Part of the answer is here:
“Some-usually larger businesses-might actually benefit as their competitors suffer more from regulations.”
Exactly. Big business benefits from regulations. They raise start-up costs and difficulties for potential competitors. In effect, they enforce a cartel of those already in the market. So big business has every reason to support left-wing causes; and does. Small business and entrepreneurs, conversely, will oppose them—and do.
But this is not the only reason. As the article notes, “that does not explain why a group representing Europe's entire chemical industry supports a regulation when it may put many of its members out of business”—i.e., the smaller fry.

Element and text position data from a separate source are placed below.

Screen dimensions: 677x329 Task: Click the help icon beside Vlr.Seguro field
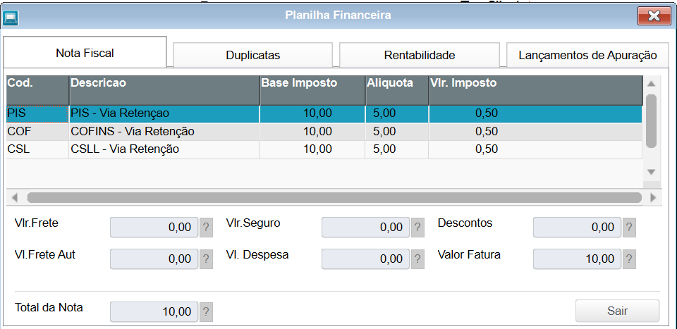417,228
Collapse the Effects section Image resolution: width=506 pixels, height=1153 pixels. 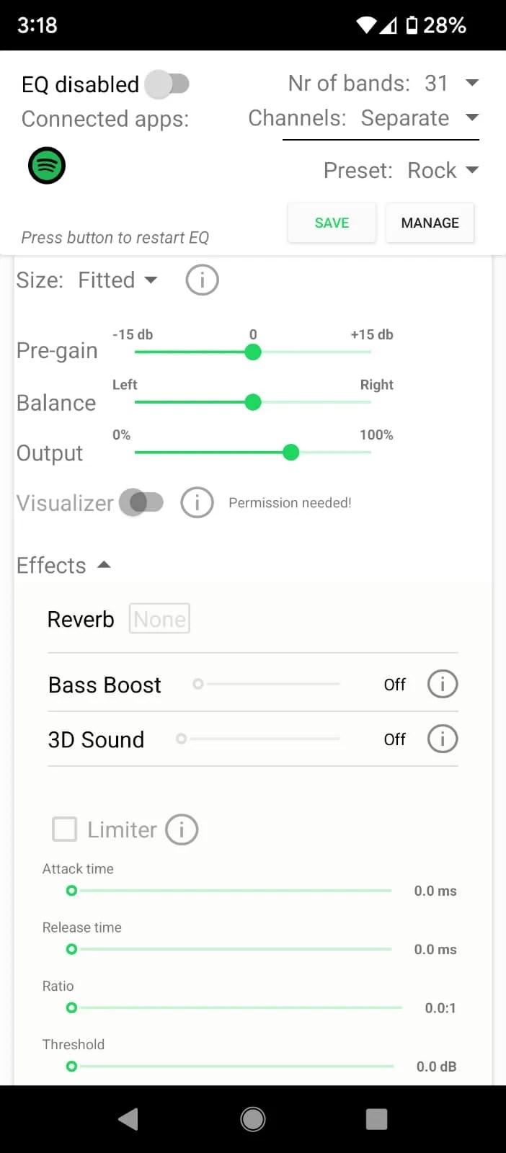click(x=105, y=565)
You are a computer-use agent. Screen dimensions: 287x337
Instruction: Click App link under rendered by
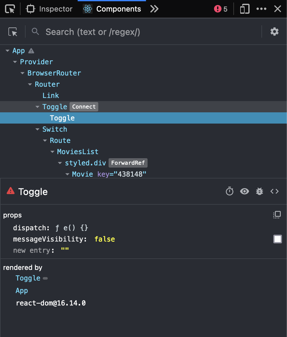click(22, 291)
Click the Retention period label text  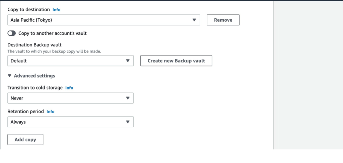(x=25, y=112)
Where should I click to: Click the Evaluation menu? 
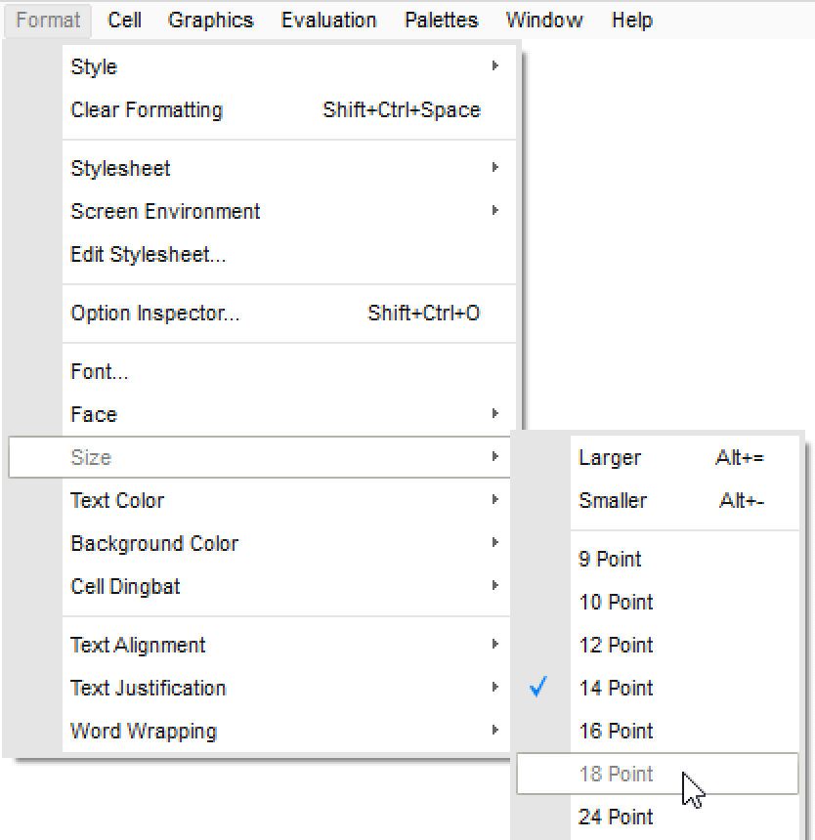click(x=328, y=20)
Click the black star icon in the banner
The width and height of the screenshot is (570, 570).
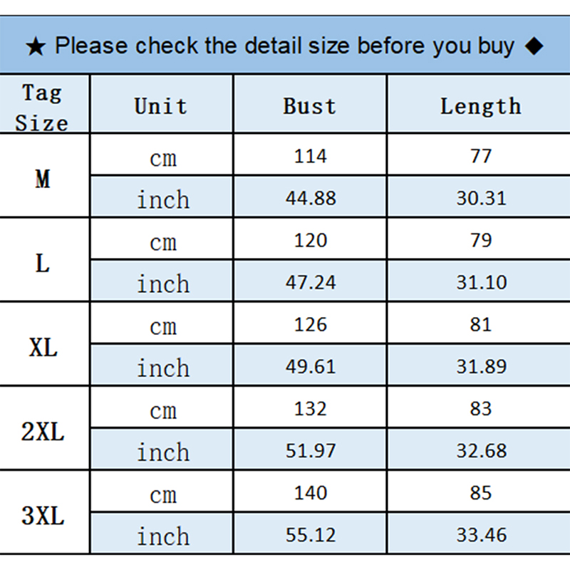[x=36, y=48]
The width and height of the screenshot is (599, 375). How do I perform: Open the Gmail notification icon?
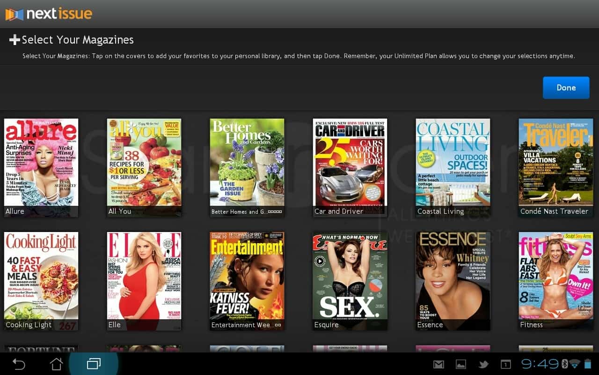(x=438, y=364)
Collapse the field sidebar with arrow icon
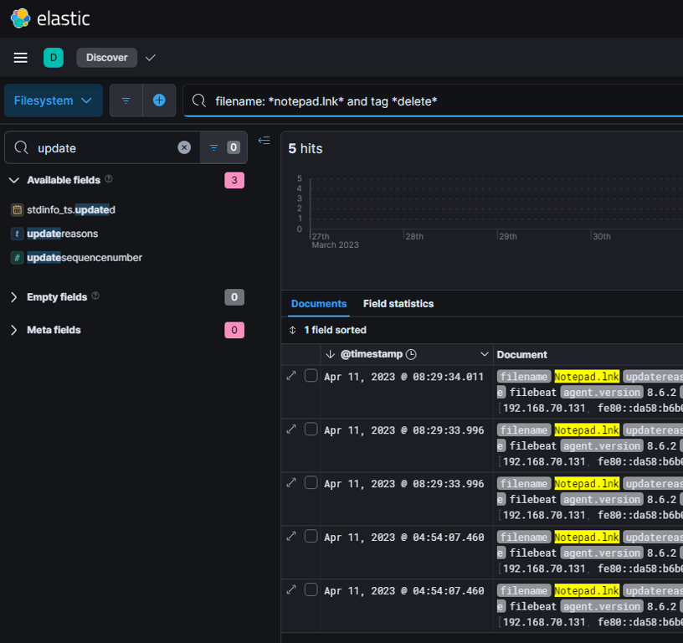Screen dimensions: 683x643 (x=264, y=141)
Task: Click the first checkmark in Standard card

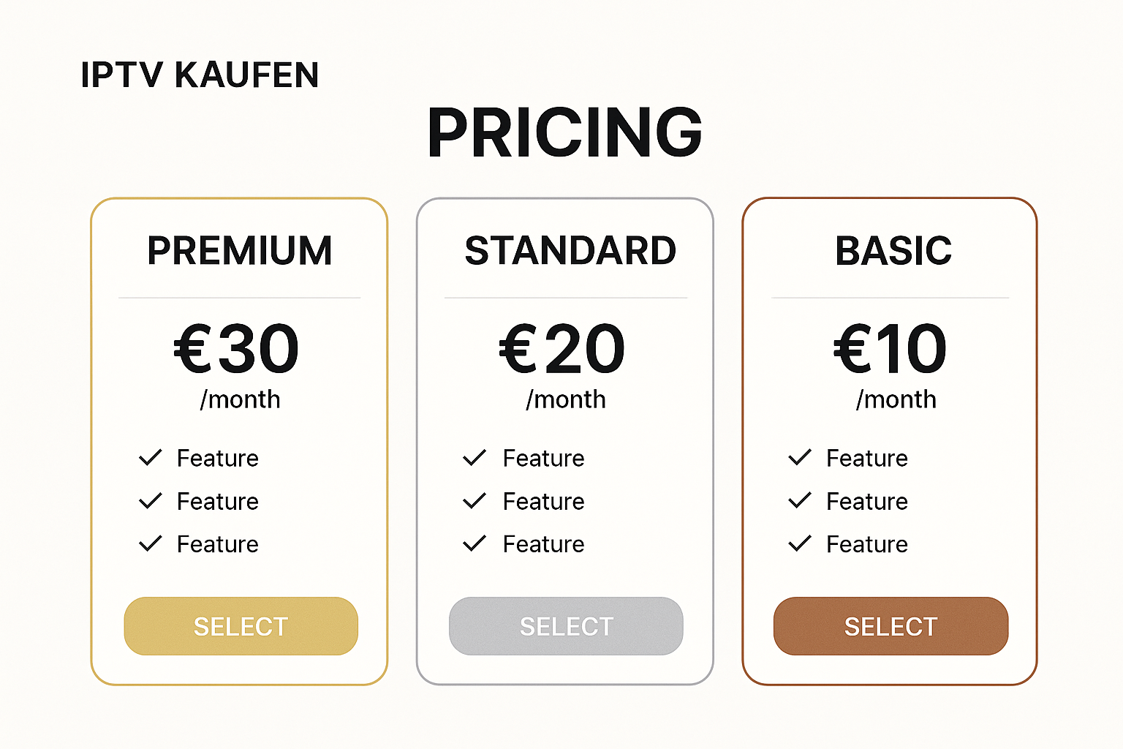Action: point(474,458)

And this, the article cannot explain.
But this is simple to understand once one is aware of the existence of a self-interested professional class. It stands to reason that, the more complicated business becomes, the greater a market there is for the skills of this class, regardless of the particular corporations involved.
And it is, of course, this professional class that makes the decisions in almost all businesses. They have a vested interest, as a class, in greater regulation.
And the “capitalists,” far from being the ruling class, are powerless. Their own money is being spent against their interests.